MEDICAL CONSENT: The patient is under the control for the attending medical service provider. Comprehensive Physical Therapy, Inc. assumes no liability for any act or omission in following the instruction(s) of said provider. The undersigned consents to any physical therapy rendered under the general and/ or special instruction of provider.
CONSENT TO RELEASE MEDICAL INFORMATION: I consent to allow Comprehensive Physical Therapy, Inc. to furnish any part of my medical record to any person, company, agency, or other authorized party responsible for all or part of my physical therapy care. By giving my consent, I understand the requester may have access to otherwise confidential information contained within my medical record. If I choose to not release my medical record information, I understand and agree I will pay for all my physical therapy charged in the even payment is denied.
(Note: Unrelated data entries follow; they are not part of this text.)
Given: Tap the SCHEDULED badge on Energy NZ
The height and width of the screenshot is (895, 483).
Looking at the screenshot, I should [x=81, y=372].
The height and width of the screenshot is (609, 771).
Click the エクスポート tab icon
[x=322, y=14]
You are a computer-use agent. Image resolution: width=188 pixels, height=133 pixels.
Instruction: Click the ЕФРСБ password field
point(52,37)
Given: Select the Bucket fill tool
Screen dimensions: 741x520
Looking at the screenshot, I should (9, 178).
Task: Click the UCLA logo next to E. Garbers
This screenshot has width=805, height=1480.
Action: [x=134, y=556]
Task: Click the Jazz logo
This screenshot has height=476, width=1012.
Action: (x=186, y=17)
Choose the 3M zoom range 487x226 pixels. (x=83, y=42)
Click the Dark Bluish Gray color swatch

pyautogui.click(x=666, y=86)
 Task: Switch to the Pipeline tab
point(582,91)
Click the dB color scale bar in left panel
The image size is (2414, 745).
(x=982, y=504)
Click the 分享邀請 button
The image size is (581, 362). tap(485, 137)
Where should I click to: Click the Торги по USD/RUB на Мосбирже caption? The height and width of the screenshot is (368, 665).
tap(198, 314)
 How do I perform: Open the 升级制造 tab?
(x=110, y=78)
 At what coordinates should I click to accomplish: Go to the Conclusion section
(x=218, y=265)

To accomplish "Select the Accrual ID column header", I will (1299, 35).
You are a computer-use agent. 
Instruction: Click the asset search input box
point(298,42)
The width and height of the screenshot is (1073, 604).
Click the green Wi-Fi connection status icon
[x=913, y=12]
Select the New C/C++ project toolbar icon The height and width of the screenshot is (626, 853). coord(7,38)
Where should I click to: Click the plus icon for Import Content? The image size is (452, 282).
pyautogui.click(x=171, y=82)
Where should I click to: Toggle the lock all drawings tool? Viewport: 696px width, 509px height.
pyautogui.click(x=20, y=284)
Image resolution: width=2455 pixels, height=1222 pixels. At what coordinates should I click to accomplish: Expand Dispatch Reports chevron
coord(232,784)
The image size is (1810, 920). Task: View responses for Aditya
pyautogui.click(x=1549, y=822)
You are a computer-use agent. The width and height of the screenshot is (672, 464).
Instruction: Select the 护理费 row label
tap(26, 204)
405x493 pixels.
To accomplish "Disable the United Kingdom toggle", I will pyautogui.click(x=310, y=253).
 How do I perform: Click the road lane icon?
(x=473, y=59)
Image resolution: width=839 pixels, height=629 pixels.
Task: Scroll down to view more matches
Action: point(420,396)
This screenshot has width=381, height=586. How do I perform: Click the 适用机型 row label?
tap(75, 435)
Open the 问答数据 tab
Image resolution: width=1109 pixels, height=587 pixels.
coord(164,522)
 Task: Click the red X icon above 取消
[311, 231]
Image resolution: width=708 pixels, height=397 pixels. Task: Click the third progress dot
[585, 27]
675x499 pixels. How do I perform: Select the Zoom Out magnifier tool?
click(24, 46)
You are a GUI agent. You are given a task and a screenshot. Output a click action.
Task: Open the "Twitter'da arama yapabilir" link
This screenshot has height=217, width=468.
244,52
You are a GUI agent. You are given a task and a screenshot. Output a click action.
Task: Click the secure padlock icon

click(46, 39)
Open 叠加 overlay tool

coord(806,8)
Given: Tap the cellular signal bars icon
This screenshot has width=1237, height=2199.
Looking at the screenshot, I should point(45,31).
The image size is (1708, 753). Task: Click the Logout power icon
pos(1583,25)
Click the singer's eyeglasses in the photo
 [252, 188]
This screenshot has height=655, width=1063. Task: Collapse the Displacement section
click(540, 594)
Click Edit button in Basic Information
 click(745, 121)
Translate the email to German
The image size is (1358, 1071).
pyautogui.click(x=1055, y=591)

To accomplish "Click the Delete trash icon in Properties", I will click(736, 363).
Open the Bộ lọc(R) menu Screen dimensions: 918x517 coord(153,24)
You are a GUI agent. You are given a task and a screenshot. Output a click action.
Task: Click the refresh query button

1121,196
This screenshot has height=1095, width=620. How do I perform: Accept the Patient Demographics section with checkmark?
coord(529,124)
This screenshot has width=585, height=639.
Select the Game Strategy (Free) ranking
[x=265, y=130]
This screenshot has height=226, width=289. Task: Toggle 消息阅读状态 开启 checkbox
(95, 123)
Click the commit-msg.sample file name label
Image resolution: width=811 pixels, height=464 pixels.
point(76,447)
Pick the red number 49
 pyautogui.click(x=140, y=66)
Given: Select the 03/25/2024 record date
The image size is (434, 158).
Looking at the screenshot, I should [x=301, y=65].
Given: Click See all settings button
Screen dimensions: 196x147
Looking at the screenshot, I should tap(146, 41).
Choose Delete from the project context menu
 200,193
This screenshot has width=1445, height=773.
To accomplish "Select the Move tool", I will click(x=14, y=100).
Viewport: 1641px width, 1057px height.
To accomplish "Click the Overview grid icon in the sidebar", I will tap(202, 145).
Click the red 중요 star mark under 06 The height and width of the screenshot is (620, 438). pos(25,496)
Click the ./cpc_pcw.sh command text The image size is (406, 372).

SPECIAL CONSENT: I understand my medical record may contain information specific to drug/alcohol abuse and/or addiction, and/or psychiatric conditions, and/or HIV testing and/or HIV positive diagnosis. Such diagnosis and treatment may not be released without my specific consent. I consent to allow such information to be given to any person, company, agency, or other authorized party responsible for all or part of my physical therapy charges. I can withdraw my consent at any time. My consent is valid for this admission/visit only and when the billing process is complete, it lapses.
CONSENT FOR REVIEW OF MEDICAL RECORDS BY FEDERAL/STATE AGENCIES AND OTHER AUTHORIZED AUDITING AND REVIEW AGENCIES: I understand there are federal/state and other agencies who are required to review, and on occasion, copy parts of my physical therapy record for the purposes of assuring an acceptable standard of physical therapy and that charges for my physical therapy services are correct as stated. I consent to review of my medical records for these purposes alone.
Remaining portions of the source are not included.